In his keynote speech today at the University of the Georgia Biennial Institute for incoming lawmakers, Deal bragged that state spending has declined 4 percent total and 17 per capita since 2000, and the state employs 6.673 fewer people than 12 years ago. "So, we are indeed doing more with less, and I think that's the mantra people want us to follow." he said.
Deal didn't go into much detail about the proposed budget he'll introduce next month, but numerous state officials at the three-day conference said they don't expect their agencies' cuts to ever be restored. "I must tell you, it is a rather daunting budget next year," Deal said. "We have some real challenges."
He did discuss a few initiatives: He intends to restore the last of the 20 pre-K days the state cut out of the budget two years ago. To improve Georgia's low-ranking education system, he also advocated flexibility for local school districts and using pilot programs set up using a federal Race to the Top grants to find a model that works statewide.
In the future, funding for colleges and universities will be reformed to hinge on graduation rates, not enrollment, to discourage dropouts, Deal said. "I believe the ultimate goal of education is to get a job," he said.
In the wake of T-SPLOST's failure, the transportation focus will be on metro Atlanta. Deal said he plans to add two reversible "managed lanes"—not the much-maligned HOT lanes—to interstates 85, 75 and 575, and rebuild the interchange at 285 and 400. He hinted of an announcement coming about a new employer locating on the 400 corridor.
Deal said he'll also propose another $50 million toward deepening the Port of Savannah, along bigger ships to navigate it, and he said he expects to receive federal funding to move forward next year. The project is considered essential for industries like Caterpillar that ship goods from Savannah.

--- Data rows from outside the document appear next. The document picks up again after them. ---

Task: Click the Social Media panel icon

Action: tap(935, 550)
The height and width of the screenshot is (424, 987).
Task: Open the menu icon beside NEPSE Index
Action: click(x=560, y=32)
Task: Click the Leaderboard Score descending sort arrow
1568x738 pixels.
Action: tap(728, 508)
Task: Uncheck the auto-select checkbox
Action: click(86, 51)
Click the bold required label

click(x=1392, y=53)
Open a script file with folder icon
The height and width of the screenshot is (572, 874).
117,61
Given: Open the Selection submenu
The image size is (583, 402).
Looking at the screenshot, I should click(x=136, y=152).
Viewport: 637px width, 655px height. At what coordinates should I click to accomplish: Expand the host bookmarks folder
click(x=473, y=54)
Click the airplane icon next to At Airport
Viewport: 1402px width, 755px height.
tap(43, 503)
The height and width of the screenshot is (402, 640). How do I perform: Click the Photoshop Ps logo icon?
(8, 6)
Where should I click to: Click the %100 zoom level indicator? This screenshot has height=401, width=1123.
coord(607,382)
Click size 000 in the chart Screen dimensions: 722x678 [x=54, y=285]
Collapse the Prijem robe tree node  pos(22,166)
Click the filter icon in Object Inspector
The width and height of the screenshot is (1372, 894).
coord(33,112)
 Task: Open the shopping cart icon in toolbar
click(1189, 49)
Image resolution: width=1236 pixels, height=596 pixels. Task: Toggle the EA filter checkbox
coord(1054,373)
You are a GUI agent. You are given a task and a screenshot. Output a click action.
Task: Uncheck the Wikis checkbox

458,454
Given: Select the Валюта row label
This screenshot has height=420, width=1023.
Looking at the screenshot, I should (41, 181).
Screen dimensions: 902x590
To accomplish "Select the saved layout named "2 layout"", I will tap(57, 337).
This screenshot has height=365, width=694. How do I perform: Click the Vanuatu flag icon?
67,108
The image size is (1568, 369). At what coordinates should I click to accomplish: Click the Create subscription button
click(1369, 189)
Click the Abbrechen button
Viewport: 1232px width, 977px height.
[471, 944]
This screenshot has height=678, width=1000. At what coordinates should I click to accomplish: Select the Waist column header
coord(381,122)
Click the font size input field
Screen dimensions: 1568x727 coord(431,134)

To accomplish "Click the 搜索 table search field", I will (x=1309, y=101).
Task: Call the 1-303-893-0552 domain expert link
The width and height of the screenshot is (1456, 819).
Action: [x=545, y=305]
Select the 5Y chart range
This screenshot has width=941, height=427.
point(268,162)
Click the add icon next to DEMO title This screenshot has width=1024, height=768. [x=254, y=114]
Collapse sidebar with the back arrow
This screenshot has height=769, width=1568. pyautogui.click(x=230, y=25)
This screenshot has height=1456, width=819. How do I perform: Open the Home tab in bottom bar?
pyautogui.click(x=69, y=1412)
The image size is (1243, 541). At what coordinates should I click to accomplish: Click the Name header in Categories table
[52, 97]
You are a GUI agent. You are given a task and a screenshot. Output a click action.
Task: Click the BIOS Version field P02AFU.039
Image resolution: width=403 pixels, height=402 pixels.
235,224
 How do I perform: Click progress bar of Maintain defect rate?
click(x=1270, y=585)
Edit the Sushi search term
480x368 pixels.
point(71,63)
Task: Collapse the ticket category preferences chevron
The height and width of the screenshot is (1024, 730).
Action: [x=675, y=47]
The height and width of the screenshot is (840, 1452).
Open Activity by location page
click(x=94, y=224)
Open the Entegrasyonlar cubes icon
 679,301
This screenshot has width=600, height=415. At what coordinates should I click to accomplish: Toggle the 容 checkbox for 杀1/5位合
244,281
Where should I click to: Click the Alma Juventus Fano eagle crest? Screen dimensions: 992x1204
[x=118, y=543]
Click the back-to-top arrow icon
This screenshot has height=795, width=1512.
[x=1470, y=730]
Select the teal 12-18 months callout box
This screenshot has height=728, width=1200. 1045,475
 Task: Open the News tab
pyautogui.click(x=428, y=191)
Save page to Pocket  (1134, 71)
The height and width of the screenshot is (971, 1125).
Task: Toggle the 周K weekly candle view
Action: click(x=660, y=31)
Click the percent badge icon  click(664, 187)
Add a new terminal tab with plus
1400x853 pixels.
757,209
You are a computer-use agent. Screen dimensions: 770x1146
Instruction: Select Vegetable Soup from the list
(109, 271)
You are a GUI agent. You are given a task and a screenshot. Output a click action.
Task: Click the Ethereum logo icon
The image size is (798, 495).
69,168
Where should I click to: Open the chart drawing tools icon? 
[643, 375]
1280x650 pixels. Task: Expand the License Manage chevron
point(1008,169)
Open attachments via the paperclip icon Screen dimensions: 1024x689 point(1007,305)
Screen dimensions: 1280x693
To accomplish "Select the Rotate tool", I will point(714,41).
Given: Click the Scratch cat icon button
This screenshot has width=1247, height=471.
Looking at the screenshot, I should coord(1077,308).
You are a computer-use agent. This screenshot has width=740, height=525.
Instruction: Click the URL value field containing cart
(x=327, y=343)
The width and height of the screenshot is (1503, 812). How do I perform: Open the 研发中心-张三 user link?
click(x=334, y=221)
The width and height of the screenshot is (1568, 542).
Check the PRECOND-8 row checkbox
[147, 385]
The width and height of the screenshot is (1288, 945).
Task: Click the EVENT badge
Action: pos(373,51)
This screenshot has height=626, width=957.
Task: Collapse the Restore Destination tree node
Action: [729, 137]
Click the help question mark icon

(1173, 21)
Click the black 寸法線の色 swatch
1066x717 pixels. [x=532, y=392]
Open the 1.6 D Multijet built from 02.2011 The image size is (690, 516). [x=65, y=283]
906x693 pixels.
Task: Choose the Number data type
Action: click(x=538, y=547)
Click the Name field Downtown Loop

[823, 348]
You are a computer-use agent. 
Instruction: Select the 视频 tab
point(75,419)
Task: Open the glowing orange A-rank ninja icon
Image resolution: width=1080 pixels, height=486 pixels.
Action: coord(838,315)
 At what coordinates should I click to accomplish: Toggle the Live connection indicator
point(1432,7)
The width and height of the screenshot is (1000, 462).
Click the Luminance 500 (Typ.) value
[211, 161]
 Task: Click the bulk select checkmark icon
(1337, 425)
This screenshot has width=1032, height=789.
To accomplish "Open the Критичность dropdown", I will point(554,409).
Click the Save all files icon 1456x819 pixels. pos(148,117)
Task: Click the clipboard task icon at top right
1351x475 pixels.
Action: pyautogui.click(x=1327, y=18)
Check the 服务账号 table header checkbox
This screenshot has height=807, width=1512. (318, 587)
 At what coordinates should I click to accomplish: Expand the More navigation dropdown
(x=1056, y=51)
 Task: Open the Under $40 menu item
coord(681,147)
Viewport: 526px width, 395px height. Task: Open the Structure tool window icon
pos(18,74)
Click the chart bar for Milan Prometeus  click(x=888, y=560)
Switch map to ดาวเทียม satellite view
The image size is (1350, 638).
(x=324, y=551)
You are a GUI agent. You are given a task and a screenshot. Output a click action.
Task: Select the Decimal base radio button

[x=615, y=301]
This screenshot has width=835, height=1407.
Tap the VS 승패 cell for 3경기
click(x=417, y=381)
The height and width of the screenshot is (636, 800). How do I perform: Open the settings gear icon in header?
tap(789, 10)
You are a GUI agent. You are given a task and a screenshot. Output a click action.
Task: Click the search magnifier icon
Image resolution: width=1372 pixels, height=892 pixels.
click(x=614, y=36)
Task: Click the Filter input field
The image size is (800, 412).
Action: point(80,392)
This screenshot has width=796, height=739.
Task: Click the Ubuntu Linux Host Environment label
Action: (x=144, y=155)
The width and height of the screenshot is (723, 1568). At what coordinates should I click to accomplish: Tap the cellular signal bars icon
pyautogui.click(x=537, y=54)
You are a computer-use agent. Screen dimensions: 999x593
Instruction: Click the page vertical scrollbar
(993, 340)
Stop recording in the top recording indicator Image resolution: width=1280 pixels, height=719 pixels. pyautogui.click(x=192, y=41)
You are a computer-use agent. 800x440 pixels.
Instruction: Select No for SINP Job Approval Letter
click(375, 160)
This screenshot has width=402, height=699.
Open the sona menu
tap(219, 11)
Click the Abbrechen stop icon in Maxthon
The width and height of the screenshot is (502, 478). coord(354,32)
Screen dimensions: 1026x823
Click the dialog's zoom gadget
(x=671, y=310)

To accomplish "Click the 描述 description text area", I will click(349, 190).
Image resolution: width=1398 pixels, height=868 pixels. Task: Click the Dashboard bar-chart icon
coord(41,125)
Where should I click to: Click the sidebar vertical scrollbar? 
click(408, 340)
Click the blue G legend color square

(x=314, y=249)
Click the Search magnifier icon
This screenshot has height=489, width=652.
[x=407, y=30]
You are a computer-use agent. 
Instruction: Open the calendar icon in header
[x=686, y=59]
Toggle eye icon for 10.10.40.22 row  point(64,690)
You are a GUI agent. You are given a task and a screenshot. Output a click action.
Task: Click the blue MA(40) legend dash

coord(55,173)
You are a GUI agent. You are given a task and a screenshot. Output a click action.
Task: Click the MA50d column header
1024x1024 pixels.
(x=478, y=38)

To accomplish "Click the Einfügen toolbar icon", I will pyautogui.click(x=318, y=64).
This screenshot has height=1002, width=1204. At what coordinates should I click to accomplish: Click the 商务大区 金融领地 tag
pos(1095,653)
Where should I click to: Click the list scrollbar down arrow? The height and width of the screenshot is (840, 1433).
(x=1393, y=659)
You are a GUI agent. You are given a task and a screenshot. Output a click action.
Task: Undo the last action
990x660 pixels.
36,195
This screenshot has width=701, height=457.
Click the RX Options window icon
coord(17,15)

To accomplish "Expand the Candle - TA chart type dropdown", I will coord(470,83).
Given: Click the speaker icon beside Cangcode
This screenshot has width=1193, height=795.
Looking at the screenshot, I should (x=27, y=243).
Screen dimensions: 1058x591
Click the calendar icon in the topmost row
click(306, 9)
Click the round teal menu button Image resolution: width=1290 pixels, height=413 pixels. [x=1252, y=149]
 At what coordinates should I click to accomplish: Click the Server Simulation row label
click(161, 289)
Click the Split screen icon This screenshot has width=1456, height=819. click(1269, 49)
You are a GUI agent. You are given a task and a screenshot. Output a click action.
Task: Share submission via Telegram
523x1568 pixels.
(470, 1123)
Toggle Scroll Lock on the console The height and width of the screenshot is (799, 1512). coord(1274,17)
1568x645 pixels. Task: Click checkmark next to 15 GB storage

Deal also reiterated that he won't accept federal money to expand Medicaid, potentially insuring 650,000 low- and middle-income Georgians, even though the feds will pay for it all for three years and 90 percent after that. The expansion would cost the state $4.5 billion over 10 years when it's already facing a $700 million Medicaid shortfall, he said. "That is a huge number," he said. "I have no idea where anybody would find that much additional revenue at the state level."